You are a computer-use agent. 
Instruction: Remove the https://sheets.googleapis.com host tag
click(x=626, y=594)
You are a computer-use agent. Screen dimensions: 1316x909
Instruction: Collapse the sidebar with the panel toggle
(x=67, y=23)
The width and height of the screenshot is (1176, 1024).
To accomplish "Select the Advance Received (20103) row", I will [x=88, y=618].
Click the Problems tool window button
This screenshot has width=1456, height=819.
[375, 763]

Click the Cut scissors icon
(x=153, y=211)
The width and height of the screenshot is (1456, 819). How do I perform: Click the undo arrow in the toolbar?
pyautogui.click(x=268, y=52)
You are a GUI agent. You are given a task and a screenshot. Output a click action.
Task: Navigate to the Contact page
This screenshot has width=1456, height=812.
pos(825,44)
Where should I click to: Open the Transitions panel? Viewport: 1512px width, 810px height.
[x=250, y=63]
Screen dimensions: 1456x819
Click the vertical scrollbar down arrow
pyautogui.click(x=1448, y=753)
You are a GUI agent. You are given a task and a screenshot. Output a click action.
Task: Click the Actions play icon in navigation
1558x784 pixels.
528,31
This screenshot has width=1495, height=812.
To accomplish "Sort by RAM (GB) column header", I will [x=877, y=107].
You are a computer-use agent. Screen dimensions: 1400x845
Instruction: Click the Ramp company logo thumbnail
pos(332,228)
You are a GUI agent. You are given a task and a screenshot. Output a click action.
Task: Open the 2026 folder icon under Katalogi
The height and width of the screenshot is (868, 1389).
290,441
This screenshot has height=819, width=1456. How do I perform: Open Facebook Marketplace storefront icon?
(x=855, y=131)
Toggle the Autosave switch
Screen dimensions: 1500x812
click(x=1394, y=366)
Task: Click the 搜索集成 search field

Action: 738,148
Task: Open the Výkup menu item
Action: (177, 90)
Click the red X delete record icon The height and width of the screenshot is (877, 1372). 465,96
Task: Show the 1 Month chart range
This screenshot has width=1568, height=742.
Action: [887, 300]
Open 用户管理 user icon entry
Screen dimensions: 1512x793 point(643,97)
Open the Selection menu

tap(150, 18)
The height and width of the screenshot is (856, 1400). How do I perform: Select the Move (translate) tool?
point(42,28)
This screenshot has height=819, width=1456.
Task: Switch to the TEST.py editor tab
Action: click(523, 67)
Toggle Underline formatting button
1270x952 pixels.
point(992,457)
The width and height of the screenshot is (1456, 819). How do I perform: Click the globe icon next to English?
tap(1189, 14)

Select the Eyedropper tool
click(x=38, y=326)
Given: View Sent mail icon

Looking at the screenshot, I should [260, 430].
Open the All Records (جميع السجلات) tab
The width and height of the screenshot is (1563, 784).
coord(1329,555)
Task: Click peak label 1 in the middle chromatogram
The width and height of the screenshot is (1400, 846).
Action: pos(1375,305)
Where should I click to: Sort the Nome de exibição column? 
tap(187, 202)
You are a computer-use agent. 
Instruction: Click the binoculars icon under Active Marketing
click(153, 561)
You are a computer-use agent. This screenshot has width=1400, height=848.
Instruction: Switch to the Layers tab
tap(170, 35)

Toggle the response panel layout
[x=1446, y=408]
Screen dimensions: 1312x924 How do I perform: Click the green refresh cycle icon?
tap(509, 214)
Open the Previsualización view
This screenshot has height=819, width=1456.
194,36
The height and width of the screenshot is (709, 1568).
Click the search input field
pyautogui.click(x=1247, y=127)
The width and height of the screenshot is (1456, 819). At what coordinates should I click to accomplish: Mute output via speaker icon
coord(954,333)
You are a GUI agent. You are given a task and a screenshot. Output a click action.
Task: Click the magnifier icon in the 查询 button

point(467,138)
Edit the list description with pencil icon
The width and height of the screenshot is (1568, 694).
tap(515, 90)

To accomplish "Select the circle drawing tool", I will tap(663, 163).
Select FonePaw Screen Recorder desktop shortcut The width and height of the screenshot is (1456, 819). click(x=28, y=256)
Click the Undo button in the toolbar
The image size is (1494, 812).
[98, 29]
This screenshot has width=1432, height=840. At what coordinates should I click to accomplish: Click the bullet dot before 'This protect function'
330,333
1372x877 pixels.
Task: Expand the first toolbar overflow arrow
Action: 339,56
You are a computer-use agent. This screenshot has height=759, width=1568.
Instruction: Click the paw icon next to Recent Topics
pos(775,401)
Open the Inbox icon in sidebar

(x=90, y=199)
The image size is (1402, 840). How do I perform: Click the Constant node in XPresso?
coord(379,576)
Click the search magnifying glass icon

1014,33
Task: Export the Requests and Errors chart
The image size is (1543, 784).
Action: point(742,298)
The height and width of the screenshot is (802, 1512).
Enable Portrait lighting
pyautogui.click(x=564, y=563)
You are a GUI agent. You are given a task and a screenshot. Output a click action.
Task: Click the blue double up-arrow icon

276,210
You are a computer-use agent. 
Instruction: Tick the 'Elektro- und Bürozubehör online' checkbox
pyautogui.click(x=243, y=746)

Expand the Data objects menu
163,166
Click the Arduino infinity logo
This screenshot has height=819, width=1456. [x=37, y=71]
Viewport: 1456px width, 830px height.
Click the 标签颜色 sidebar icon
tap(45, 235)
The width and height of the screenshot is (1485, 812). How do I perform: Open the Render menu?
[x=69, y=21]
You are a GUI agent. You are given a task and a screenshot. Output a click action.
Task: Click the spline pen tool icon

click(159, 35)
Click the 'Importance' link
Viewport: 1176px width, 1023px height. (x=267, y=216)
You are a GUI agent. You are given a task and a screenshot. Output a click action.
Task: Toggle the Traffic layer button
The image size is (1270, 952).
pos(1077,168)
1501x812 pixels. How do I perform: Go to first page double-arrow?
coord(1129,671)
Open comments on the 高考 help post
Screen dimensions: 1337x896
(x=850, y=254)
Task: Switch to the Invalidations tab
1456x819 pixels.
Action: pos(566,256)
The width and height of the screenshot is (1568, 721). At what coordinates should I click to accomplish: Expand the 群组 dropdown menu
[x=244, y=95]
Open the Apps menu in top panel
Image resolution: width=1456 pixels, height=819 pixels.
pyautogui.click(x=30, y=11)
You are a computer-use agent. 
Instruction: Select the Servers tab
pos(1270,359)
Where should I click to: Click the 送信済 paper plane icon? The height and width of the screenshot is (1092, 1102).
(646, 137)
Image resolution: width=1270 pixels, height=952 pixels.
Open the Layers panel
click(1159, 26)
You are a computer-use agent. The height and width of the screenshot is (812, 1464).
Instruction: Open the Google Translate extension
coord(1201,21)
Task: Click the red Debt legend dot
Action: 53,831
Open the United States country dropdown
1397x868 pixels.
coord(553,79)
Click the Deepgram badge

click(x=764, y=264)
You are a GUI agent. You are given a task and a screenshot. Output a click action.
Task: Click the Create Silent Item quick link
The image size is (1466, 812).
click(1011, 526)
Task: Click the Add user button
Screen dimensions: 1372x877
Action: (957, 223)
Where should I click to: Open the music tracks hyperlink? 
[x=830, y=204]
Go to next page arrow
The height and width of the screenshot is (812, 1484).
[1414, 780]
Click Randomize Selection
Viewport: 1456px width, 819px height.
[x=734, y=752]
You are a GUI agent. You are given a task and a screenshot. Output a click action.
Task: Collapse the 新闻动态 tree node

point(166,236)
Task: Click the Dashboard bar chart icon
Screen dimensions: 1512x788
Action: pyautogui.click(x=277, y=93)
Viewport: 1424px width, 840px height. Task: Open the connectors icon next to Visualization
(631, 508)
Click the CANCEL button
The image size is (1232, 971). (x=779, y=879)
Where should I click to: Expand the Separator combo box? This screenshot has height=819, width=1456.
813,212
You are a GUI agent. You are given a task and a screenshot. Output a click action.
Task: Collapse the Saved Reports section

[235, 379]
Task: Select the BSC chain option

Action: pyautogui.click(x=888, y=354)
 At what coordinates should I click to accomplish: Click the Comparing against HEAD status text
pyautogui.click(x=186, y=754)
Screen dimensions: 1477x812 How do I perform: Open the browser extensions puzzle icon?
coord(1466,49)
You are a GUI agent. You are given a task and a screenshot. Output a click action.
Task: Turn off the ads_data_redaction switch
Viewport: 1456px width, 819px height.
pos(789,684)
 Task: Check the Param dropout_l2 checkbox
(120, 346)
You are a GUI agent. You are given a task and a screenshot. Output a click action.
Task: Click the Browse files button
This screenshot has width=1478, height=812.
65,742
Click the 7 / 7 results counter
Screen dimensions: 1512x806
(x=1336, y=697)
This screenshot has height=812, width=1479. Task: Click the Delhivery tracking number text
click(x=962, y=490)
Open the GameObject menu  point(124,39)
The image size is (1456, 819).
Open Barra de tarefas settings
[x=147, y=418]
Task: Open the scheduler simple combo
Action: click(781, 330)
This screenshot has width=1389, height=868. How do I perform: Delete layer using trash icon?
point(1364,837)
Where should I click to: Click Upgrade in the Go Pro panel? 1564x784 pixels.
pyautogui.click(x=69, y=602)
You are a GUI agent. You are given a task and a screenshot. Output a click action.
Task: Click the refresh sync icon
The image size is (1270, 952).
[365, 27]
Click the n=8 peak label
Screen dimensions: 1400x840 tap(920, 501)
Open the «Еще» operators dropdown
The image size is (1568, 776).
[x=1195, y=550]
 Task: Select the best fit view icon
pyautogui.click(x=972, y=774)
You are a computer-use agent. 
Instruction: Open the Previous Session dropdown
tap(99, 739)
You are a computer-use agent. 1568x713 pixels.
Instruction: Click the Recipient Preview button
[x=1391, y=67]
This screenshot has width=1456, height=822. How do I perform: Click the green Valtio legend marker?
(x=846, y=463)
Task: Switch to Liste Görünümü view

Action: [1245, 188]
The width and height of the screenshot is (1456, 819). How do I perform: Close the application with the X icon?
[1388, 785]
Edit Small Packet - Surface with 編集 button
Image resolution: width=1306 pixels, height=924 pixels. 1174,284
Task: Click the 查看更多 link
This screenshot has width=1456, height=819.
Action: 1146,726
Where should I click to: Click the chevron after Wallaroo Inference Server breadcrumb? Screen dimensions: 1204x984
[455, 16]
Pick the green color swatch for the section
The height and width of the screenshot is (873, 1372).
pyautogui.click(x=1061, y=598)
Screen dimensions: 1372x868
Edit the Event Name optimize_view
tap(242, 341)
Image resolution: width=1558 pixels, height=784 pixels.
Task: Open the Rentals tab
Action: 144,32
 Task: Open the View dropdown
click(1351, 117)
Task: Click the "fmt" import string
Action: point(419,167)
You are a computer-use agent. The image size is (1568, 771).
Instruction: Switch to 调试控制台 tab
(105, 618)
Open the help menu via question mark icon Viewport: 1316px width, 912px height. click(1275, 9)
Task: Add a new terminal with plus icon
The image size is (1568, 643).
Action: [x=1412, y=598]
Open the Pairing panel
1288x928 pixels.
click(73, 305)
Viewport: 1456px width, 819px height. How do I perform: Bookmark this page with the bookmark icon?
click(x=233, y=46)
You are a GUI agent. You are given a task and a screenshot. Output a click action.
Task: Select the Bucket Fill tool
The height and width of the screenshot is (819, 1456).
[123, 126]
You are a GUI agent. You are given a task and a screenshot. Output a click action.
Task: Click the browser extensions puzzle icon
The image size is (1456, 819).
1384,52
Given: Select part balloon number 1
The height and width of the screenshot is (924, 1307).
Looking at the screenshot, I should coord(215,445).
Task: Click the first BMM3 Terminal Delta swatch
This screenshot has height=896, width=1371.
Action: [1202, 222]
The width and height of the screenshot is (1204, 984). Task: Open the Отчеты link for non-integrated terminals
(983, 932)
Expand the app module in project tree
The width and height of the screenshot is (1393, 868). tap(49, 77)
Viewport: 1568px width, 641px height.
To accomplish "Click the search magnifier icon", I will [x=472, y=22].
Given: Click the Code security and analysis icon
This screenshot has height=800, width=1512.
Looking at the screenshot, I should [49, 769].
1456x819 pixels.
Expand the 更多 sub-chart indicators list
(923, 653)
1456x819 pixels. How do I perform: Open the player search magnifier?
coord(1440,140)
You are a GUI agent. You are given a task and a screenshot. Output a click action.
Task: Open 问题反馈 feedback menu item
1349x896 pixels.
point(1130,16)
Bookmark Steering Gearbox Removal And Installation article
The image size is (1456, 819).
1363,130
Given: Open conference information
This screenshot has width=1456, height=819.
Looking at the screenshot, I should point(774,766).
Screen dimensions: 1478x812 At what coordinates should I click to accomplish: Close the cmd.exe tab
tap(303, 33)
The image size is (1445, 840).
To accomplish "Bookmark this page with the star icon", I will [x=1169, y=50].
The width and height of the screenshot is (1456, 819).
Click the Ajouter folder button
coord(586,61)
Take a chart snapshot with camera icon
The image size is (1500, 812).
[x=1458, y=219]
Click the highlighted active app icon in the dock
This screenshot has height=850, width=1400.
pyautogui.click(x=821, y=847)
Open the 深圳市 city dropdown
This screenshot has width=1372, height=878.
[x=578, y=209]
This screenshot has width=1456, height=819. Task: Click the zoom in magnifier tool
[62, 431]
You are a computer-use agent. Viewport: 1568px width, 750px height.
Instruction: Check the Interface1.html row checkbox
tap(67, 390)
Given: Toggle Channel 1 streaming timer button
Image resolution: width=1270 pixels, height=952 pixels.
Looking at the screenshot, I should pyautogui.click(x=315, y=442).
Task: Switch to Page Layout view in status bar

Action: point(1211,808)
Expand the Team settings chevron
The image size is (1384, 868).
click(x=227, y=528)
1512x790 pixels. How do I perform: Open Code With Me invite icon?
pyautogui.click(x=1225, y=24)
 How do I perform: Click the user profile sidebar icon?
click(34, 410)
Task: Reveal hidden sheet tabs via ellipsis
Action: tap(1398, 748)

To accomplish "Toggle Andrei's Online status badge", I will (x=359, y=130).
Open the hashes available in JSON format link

WORK REQUIRED:
Only the lines that contain the string "help" should be copied from the entries above.

SOLUTION BELOW:
Open comments on the 高考 help post
Open the help menu via question mark icon Viewport: 1316px width, 912px height. click(1275, 9)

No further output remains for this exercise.